- _Task data_:
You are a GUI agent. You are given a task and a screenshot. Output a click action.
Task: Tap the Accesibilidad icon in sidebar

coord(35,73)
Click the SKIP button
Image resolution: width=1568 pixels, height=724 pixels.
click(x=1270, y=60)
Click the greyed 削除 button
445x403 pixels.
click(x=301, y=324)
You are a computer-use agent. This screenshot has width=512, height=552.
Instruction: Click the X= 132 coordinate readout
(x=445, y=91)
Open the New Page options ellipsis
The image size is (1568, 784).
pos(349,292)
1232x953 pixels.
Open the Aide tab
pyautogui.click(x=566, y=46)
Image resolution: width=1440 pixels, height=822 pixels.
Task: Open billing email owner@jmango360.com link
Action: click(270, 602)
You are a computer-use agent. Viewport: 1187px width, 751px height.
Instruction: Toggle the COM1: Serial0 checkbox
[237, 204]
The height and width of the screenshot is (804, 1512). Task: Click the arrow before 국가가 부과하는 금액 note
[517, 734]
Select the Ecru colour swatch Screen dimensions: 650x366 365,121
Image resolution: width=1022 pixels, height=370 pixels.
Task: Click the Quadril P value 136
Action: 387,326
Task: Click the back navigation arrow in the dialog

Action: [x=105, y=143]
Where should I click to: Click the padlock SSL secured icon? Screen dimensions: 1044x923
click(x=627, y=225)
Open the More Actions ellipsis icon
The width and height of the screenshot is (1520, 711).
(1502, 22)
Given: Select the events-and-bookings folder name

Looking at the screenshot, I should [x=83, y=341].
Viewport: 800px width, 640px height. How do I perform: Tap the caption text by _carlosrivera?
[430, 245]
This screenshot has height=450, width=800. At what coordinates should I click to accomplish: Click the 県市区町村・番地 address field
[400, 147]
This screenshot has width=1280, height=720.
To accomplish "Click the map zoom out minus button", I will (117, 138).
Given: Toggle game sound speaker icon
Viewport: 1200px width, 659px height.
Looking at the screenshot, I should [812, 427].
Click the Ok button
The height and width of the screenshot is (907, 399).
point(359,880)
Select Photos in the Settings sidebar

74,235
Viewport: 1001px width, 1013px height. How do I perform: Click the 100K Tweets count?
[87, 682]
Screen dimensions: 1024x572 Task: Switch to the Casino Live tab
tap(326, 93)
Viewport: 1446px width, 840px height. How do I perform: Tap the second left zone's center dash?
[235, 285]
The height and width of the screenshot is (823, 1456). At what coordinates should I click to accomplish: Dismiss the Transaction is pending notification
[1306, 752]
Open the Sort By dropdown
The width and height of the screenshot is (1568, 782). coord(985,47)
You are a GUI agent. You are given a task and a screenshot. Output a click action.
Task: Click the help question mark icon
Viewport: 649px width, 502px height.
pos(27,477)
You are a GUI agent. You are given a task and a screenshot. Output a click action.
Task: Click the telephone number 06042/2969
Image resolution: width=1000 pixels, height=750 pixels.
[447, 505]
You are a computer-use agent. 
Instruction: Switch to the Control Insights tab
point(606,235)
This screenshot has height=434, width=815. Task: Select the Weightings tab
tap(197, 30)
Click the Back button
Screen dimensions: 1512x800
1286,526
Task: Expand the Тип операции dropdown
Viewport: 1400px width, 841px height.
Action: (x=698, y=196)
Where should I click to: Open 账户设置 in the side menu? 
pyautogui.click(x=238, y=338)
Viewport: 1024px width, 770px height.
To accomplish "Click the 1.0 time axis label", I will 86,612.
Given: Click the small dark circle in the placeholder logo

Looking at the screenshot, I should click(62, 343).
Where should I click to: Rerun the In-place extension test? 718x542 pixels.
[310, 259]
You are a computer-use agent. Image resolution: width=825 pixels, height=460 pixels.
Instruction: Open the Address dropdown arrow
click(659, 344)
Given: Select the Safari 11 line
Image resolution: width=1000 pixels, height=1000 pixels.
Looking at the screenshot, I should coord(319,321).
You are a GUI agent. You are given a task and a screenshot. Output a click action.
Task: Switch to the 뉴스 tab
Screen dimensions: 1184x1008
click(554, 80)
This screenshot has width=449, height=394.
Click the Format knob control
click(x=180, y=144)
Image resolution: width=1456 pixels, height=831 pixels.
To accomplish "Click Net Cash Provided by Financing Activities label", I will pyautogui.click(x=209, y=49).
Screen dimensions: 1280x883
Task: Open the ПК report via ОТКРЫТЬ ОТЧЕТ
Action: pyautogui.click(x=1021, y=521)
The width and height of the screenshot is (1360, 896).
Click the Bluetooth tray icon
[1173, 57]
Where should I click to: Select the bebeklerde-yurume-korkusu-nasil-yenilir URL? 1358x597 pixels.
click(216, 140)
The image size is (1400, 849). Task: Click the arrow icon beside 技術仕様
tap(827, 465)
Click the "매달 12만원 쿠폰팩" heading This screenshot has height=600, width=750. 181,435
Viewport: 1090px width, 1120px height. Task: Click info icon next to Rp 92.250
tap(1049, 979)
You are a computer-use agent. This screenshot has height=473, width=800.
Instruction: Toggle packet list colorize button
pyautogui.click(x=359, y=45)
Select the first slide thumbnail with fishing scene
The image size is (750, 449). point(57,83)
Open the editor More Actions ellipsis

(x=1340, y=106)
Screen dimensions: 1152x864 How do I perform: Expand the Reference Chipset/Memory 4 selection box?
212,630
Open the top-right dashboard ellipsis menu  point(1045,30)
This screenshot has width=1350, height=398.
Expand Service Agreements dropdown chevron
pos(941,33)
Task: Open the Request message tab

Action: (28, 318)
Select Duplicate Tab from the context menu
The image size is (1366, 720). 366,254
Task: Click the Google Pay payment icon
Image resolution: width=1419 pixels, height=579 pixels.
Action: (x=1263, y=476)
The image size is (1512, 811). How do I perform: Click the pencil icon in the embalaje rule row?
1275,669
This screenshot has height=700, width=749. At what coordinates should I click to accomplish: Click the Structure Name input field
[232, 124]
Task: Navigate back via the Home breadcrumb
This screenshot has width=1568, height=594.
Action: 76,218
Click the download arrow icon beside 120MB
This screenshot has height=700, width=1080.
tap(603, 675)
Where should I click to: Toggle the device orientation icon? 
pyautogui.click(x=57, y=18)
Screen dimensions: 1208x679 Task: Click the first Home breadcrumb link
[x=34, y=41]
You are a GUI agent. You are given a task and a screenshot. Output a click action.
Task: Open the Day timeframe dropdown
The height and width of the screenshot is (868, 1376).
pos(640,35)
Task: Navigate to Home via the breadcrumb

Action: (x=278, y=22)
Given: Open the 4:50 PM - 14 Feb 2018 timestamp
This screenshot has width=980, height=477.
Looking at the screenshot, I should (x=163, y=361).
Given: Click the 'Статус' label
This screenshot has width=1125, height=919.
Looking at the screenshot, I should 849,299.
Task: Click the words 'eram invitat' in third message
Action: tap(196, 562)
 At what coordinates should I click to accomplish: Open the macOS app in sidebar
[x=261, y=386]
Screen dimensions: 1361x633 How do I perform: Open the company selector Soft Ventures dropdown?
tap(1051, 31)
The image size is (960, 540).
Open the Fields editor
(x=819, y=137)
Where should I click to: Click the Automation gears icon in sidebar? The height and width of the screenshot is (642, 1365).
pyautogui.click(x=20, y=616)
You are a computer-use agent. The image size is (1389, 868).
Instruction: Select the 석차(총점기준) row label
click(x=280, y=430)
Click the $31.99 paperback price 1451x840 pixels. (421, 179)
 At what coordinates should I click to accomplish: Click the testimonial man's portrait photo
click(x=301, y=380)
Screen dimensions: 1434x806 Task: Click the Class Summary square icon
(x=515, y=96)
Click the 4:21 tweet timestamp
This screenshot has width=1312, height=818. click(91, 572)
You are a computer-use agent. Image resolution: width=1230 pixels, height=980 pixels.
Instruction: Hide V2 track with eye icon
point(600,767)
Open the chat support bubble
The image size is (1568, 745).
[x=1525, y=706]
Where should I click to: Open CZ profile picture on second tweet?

- _Directions_: Collect every line of the entries that contains the word "Instruction", copying each line in full. Case counts.

- _Output of the task_:
Instruction: Click the X= 132 coordinate readout
Instruction: Toggle the COM1: Serial0 checkbox
Instruction: Switch to the Control Insights tab
Instruction: Open the Address dropdown arrow
Instruction: Toggle packet list colorize button
Instruction: Select the 석차(총점기준) row label
Instruction: Hide V2 track with eye icon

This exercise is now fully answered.